The best customer service is always a lesson in humility. In doing ‘the right thing’ without asking for anything in return. In fact:

 

Never be afraid to lose the battle

Can you imagine if every time you asked for refund on a product, a customer service rep behaved like the Comcast rep in the conversation above?

“You want to return these speakers because you found a better set at a cheaper somewhere? I’m just trying to figure out why you want to return these speakers when our store has dozens of the best brand-name speakers at competitive prices. Help me to figure out why you want to return these speakers and go somewhere else so we can serve you better!”

It’s one thing to ask customers if they would be willing to tell you why they want a refund. It’s a great way to learn how to serve your customers better – and what better way to do that than by getting some insight from a disappointed customer. But if they choose not to tell you? Don’t push the issue.

In short: don’t be afraid to lose the battle.

If you lose a customer, that sucks. I get it. Apparently, it sucked for the Comcast rep as well. But do the right thing: give the customer what they are entitled to receive. Whether it’s a refund, technical support, etc. If they are disappointed by one of your indie games and they want to tell you about it, be humble. Listen to them and don’t push back!

Don’t be afraid to lose the battle.

Which leads us to:

 

Don’t escalate complaints

Sometime last year, I had a client that made it mandatory for writers and editors to be in a group conversation via Skype at all times. Annoying, but I decided to give it a shot. These guys would talk at all hours of the night, and I would get the messages send to my smartphone all night long. Eventually, I ended up leaving the group conversation and ignoring their messages altogether, to which they locked me out of my author account.

The job wasn’t that great to begin with, and when that happened? I knew I was quitting. I wanted to hear their side of the story first, so asked them why they locked me out.

“We didn’t hear from you in Skype so we thought you had quit.”

Great. Well, I didn’t block them on Skype – I just left the conversation.

“You’re a good writer and everyone loves reading your work, so we’ll reinstate you.”

Now, I wasn’t getting paid that much for the job anyway, and it was clear they were demanding too much. I told the guy I was quitting, they were not paying enough for how demanding the job was becoming (they were also paying late and not willing to increase rates), and his tone changed immediately.

Input data:
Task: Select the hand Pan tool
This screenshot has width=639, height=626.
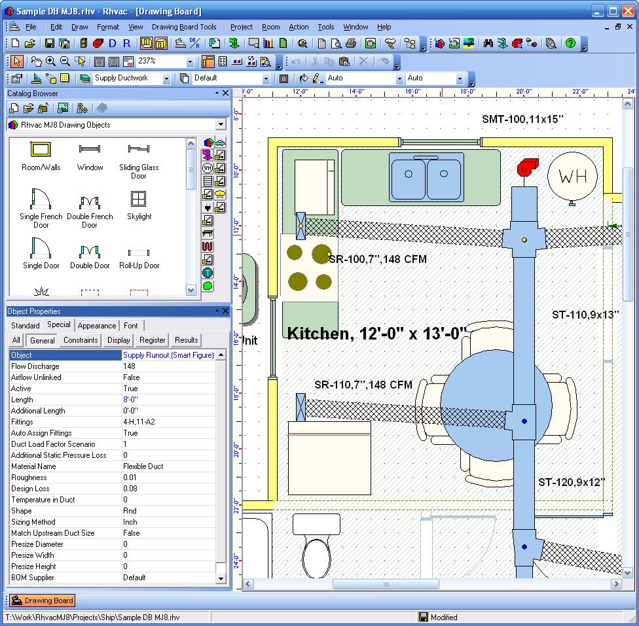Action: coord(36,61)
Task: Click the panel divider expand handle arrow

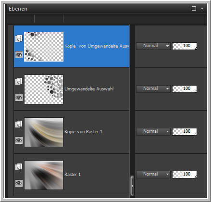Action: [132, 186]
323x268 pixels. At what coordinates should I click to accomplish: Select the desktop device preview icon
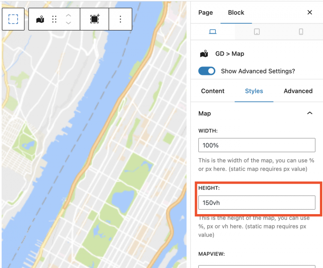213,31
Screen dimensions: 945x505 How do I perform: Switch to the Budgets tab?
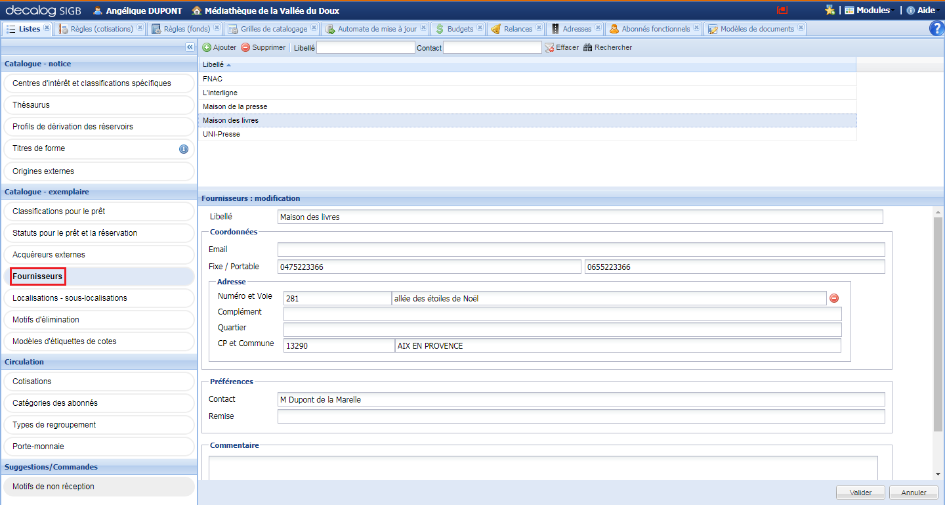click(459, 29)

Tasks for this exercise:
(A) Quote the listing from the line containing "323x268 pixels. At" through the end of the listing, inclusive, leaving out the pictures.
(B) Write a continuation of the text on customer service, starting after its final sentence.
The customer service text and the listing come from unrelated sources.

Answers for this exercise:
(A)
323x268 pixels. At what coordinates should I click to accomplish: Select the desktop device preview icon
213,31
Screen dimensions: 945x505 How do I perform: Switch to the Budgets tab?
click(459, 29)

(B)
“You’re quitting! Oh well, nobody liked what you wrote anyway! Nobody was interested in it!”

Believe me guys: I gave this guy a tongue lashing (professionally, of course) and never looked back.

What’s the point of this little tale? If a customer (in this case, the writer) comes to you (in this instance, the client) to file a complaint and you’re not happy with it, don’t escalate it even further! A customer complaint is only that: a complaint. There’s a chance the customer could come conduct business with you again if treat them professionally. If you make the matter worse? They’re going to take it personally and never come back.

Would I have continued writing for the client above? If they were willing to work a few things out, it’s a possibility. But after that exchange? I’d rather dig ditches.

Your customer will feel the same if you escalate their situation and make it even worse.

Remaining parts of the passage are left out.